PAGE EXCERPT
Have you ever shot with the sigma 17-50mm 2.8? someone here on the forum in another thread said that the 35mm (L & non-L) arent good for concert photography coz the lens makes the band/singer look "old", flat/boring and looking very haggard. they said 50mm 1.4 was better.



Quasimodo said:


> I would consider a 135 F2.0L, which gives you a great distance lens so you don't have to be in their face when shooting, or like someone mentioned an 85mm. This depends on the camera you are shooting with. I don't recall if you mentioned that, but if you are shooting on a crop and not a FF camera, the 135 might be too long. I think the probably best option you have is the 24-70 F2.8L or version two of the same lens. I know you said, max 2.0 in aperture, but this lens gives you a lot of versatility and is often used for this specific purpose. If you were shooting below stage, I would opt for a 70-200 F2.8L IS II USM on a FF body. 50mm would limit me, but if on a crop body, it is a great focal lenght.


i would like to own that lens just to do portraits and stuff but i think for my purposes (concert photography in front of the stage) it'd be way too long especially on a 7d. i want the 24-70 2.8 mkII (im detered from the mki coz of the push-pull design. and coz the mkii is much better) but i cant justify the price especially even more so since it doesnt have IS, way too expensive. maybe if it was under $1800 (it wont fall in price under $2000 til at least 2014 IMO *sigh*). i've already got the 70-200 2.8 IS II but its on a crop body since i mainly bought it for sports photography



loudpictures said:


> well,
> it depends mainly on how big the venue is, and what kind of pictures you prefer.
> 
> If you really want to cover a whole concert in pictures, you will need both portraits of all the members and whole-band-pictures. I often have a 35 1,4 in my bag if the venue or show is really dark and I really love this lens. But I could not imagine to shoot a whole concert with this lens, because I would miss too many scenes.
> ...


I dont really want to cover the whole concert including the crowd (unless i was getting paid) coz my only interest is the band. I heard the sigma 17-50mm 2.8 is better than the canon 17-55mm IS and at half the price. but i dont think anyone on this forum has experience with the sigma 17-50mm.

last time the band played here was in 2010 and they played outside late at night. kinda hard to describe but they were underneath shelter/a weird domed roof and the crowd wasnst covered. open space no where to get elevated above or alone set up a tripod.

EXERCISE OBJECTIVE
Please reproduce the lens discussion above, word for word, from "I dont really" up to and including "the sigma 17-50mm.".

MATERIAL SUPPLIED
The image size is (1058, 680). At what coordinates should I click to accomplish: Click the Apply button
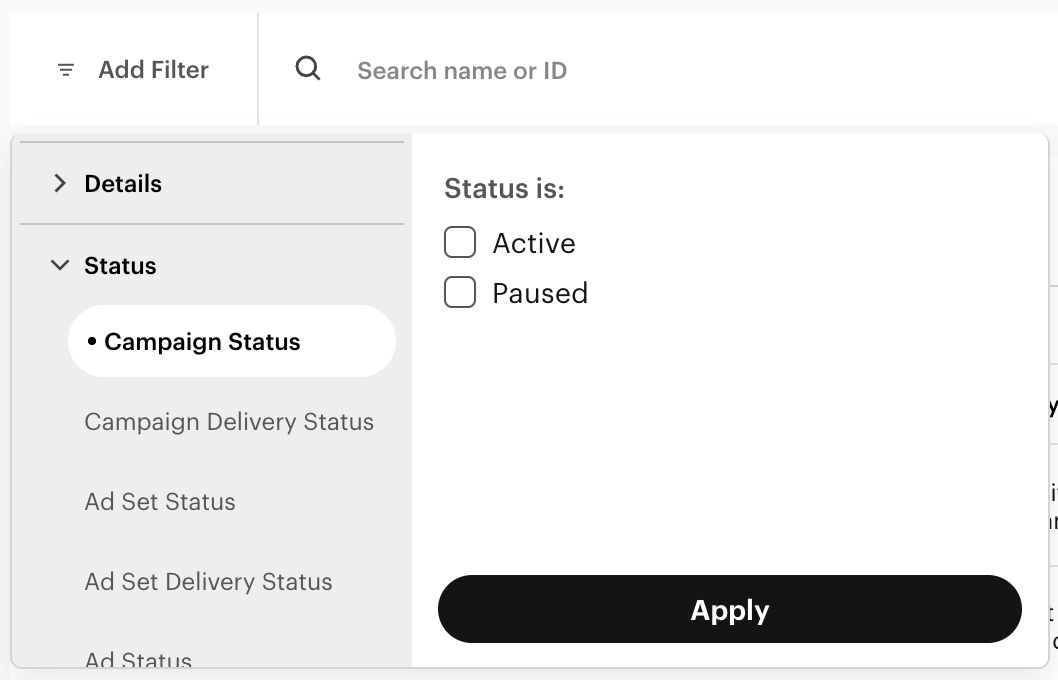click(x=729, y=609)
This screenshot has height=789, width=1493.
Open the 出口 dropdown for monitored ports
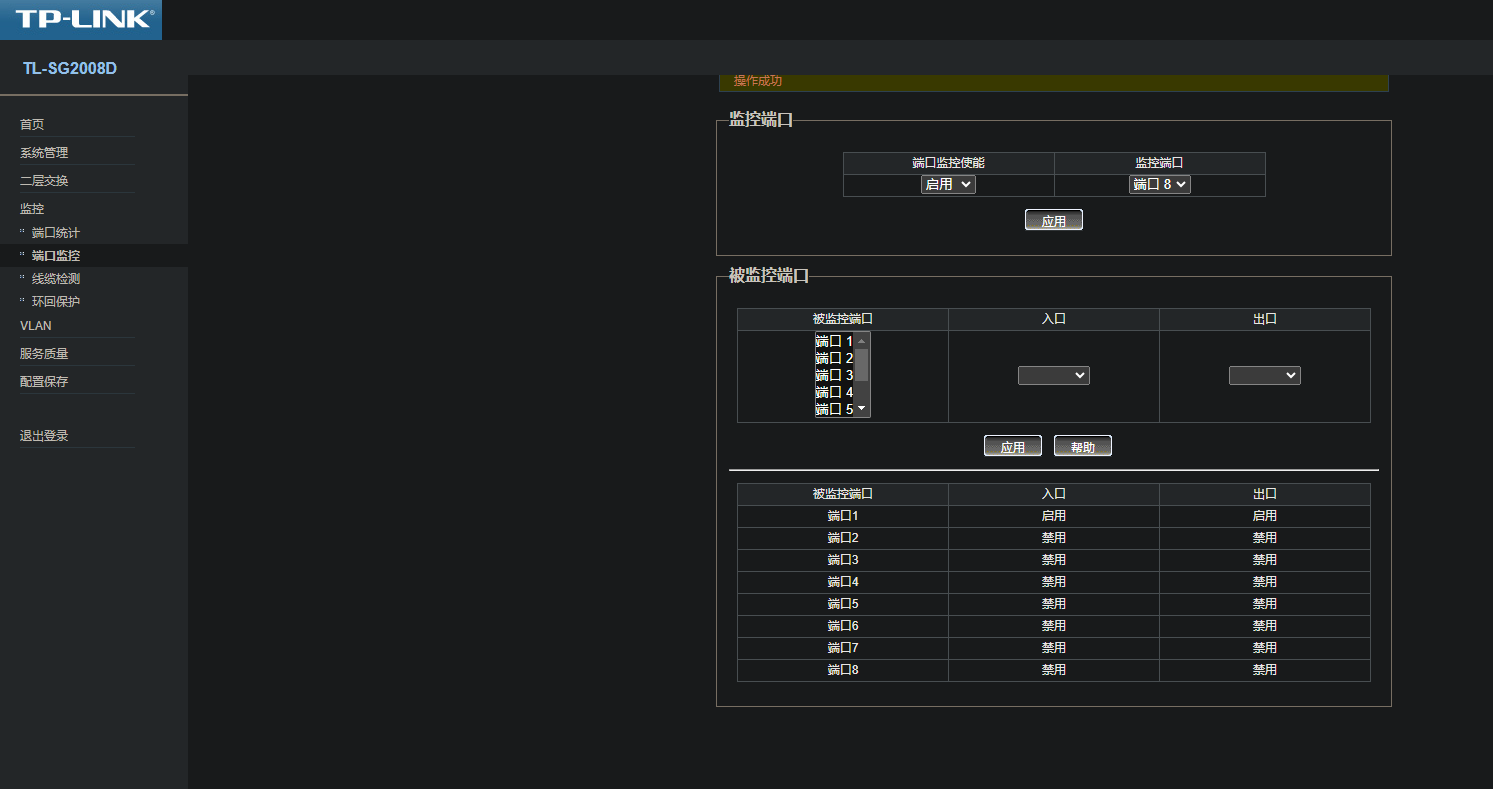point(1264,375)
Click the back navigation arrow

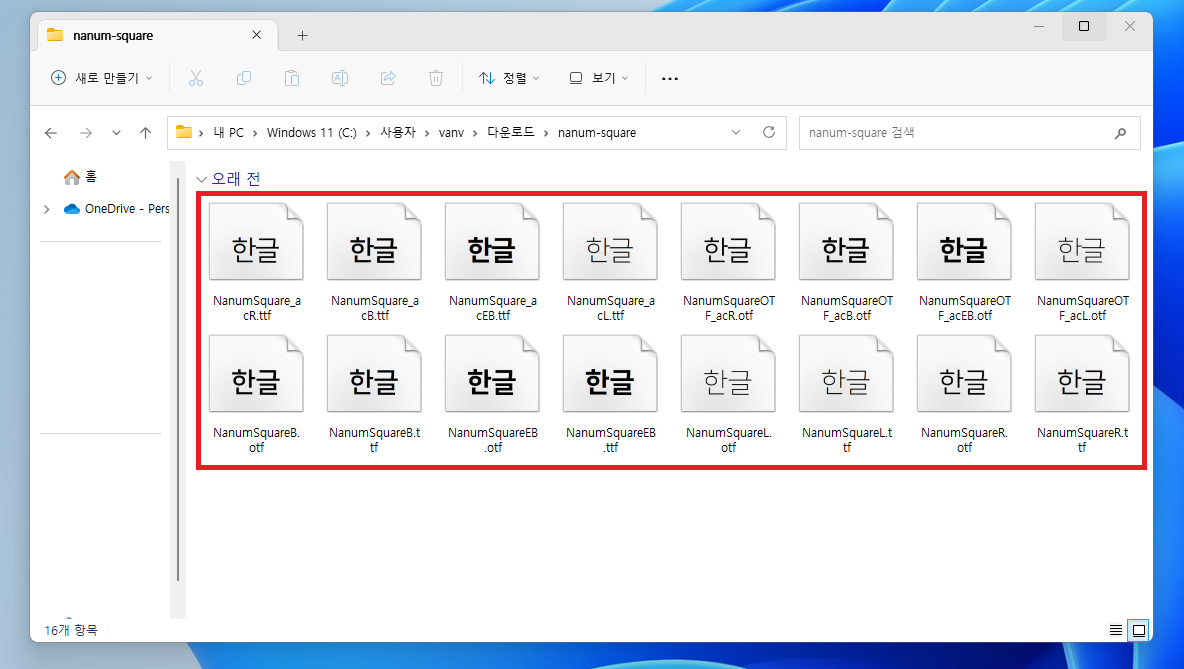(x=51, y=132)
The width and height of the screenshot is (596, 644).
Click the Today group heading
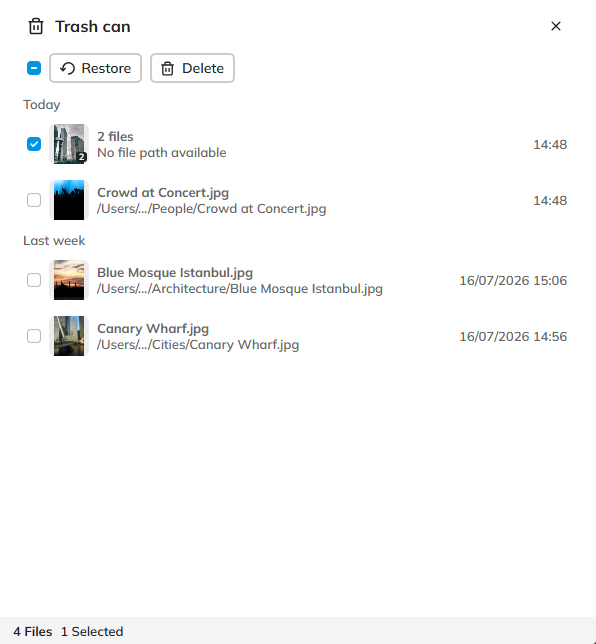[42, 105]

...

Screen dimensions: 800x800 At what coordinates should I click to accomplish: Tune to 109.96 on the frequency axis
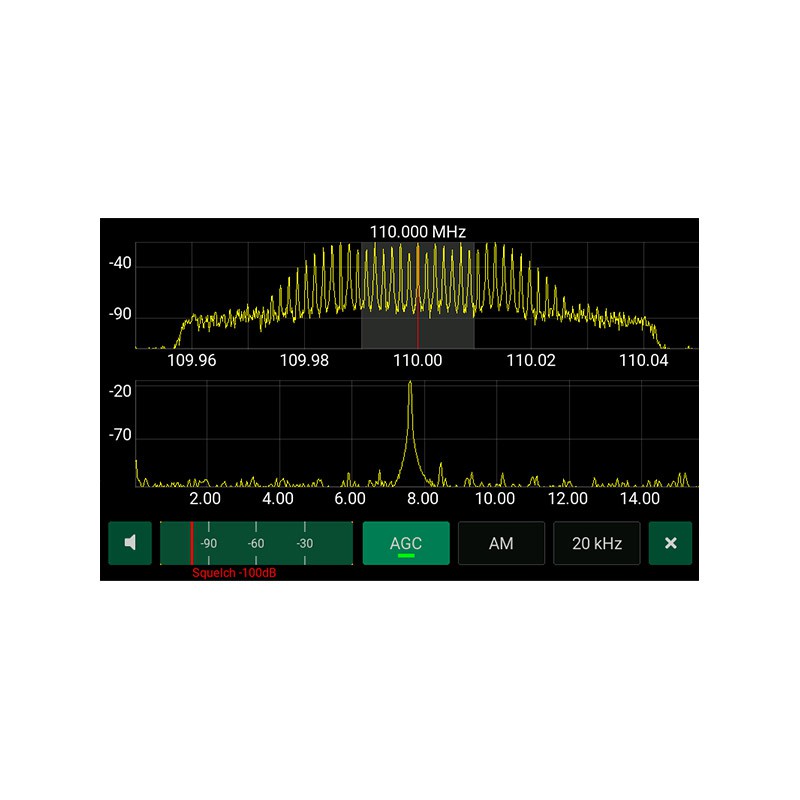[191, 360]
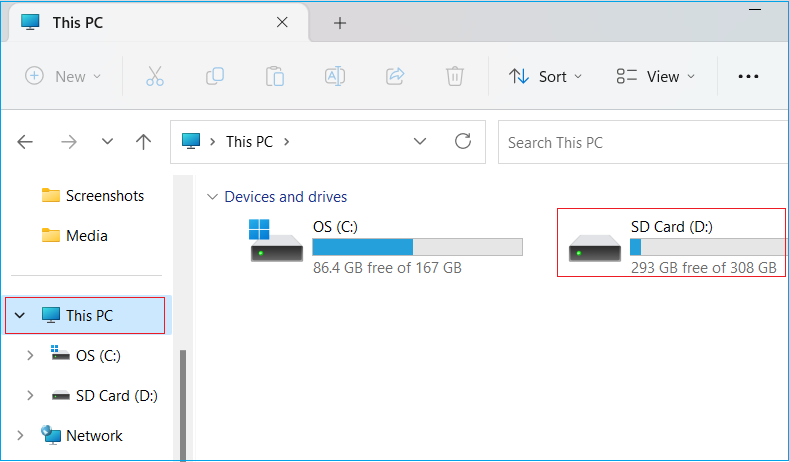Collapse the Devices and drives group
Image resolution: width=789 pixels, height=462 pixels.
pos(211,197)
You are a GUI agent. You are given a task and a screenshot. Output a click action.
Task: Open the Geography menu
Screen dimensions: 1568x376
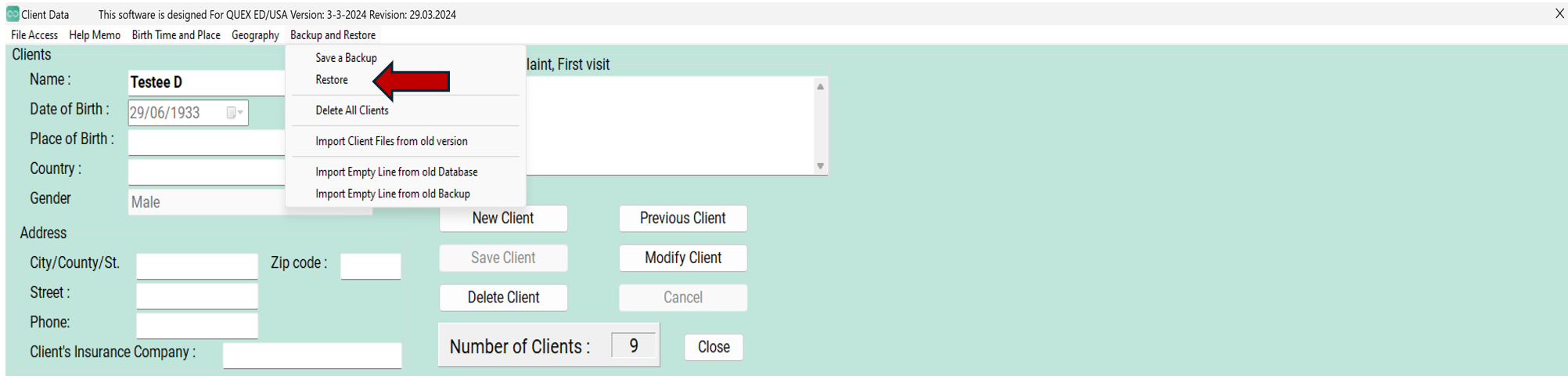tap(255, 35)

* * *

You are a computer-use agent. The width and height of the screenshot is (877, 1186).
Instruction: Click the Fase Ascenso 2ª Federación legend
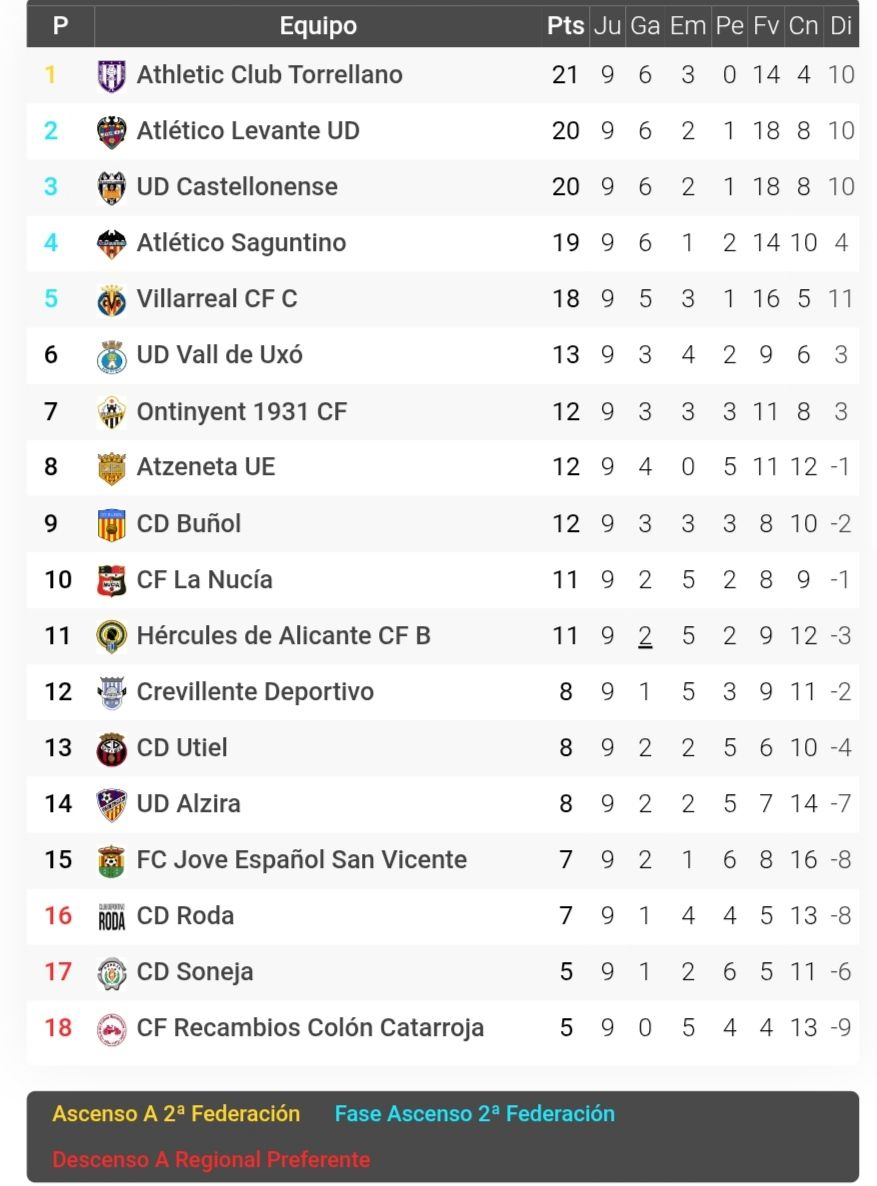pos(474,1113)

ANSWER TO THE EXERCISE
I dont really want to cover the whole concert including the crowd (unless i was getting paid) coz my only interest is the band. I heard the sigma 17-50mm 2.8 is better than the canon 17-55mm IS and at half the price. but i dont think anyone on this forum has experience with the sigma 17-50mm.